BRUSSELS (AFP) — The European Commission granted Poland on Wednesday almost two months to work out new plans to salvage two historic Polish shipyards after Prime Minister Donald Tusk pressed for more time.
Following Polish promises to present a viable, alternative plan by September 12, the commission said it was postponing a state-aid decision on the Gdynia and Szczecin shipyards, which could have threatened them with bankruptcy.
However, the commission rejected Warsaw's latest restructuring plans, without which Europe's state-aid watchdog cannot consider past public support to the yards as legal.
"The restructuring plans on the table today are not acceptable for the commission because they would not achieve that objective," EU Competition Commissioner Neelie Kroes said in a statement.

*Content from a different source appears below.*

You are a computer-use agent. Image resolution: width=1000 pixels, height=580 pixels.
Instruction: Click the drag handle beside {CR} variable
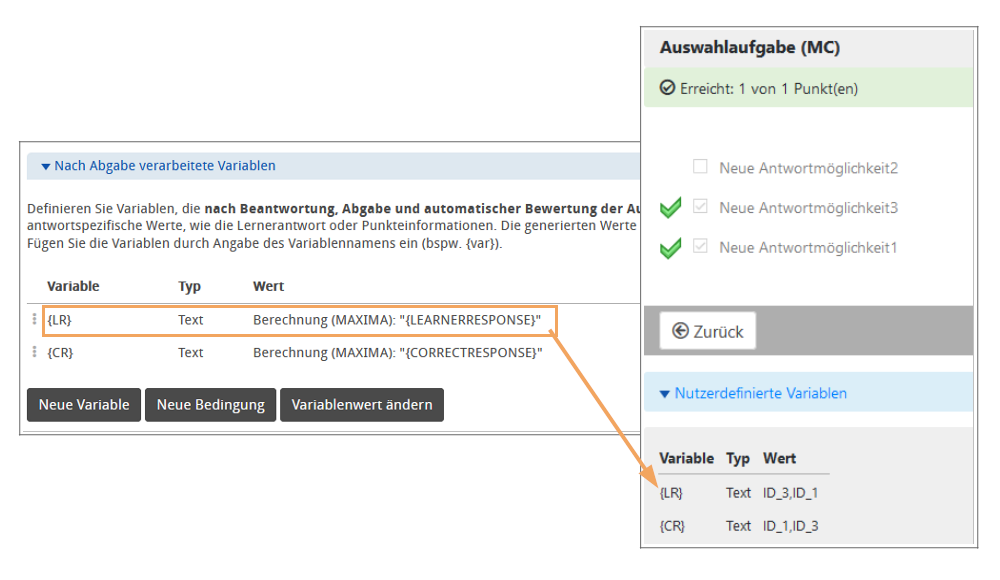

"Nevertheless, in view of ongoing negotiations with potential buyers of the two yards, and of the commitment of Prime Minister Tusk that new restructuring plans will be submitted by 12th September, the formal adoption of the negative decision is postponed," she added.
In reaction to the decision, Polish Treasury Minister Aleksander Grad said in Warsaw that he was "pleased", adding that it was "very much needed."
"I'll be happy on September 12 when we will have a restructuring program agreed with the European Commission," he added.
Grad said the commission was considering the possibility of allowing the Polish treasury to "partially absorb" old debts racked up by the communist-era shipyards.
The two struggling shipyards on Poland's Baltic coast have received various aid measures worth over two billion euros since Poland joined the European Union in 2004, according to the commission.
Under EU rules, such state support must be accompanied by restructuring or privatisation plans aimed at making shipyards economically viable in order to avoid state bail-outs that could distort competition.
However, the Polish government has repeatedly failed to produce plans that satisfy the commission, which has threatened to order Warsaw to recover past aid in the absence of a serious restructuring.
Commission spokesman Jonathan Todd said: "we have to balance the interests" of keeping the yards open and protecting jobs and "treat all shipyards in all member states in an even-handed manner and we have to ensure that no shipyard gains an unfair competitive advantage."
After raising the shipyards' fate with commission chief Jose Manuel Barroso on Tuesday, Tusk dropped a threat to turn directly to Poland's fellow EU member states, who as a group can take decisions on state aid.
The commission justified its decision to grant Poland yet again more time on grounds that Tusk had said there were advanced talks under way with potential investors and new restructuring plans should be ready by September 12.
"We have now entered the second half of extra time and it is essential that the Polish authorities use this final opportunity to come up with solutions that will guarantee the viability of the shipyards without undue subsidies," Kroes said.
Poland's Baltic coast shipyards at Szczecin, Gdynia and Gdansk are etched in the national mind because dozens of people were killed there when security forces fired on workers demonstrating against food price rises in 1970.
The Gdansk yard has added importance because it was the cradle of Solidarity, the trade union movement which was born during a strike in 1980 and which in 1989 helped bring down Poland's regime and the communist bloc overall.
The commission has also targeted state aid to Gdansk but has already given Warsaw until September for new restructuring plans because that yard's privatisation was under way.